The problem
Because only the text is wanted, repeat the records below exactly and omit the pictures.

Stored records
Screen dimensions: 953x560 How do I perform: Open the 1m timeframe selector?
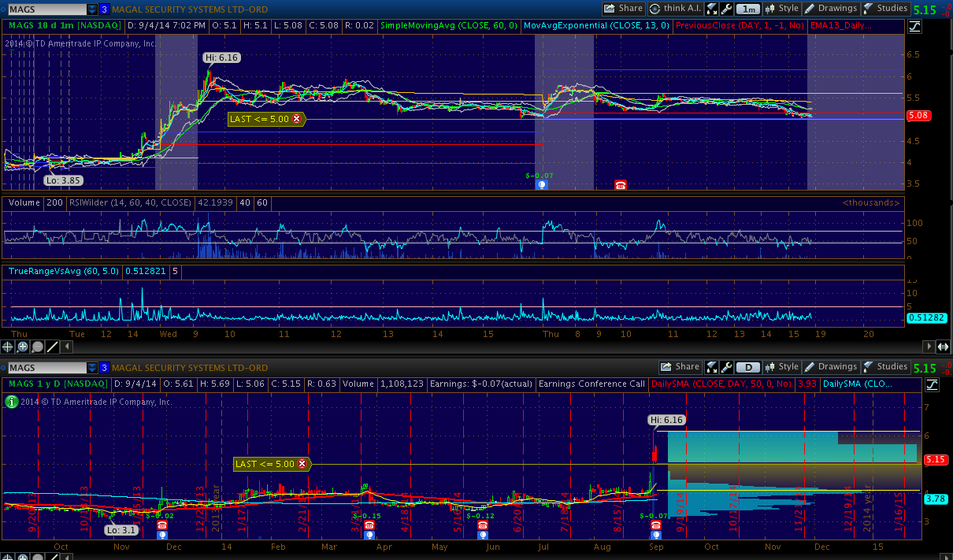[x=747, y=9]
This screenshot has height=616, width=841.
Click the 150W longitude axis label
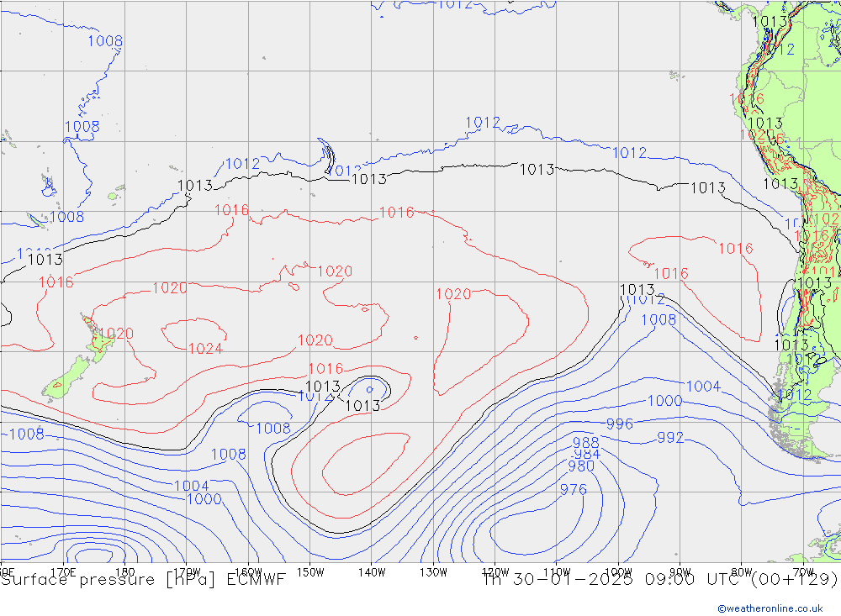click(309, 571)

Reply to the task
Screen dimensions: 953x560 How do I perform: Open the 1m timeframe selector?
[x=747, y=9]
This screenshot has height=616, width=841.
Click the 150W longitude axis label
click(309, 571)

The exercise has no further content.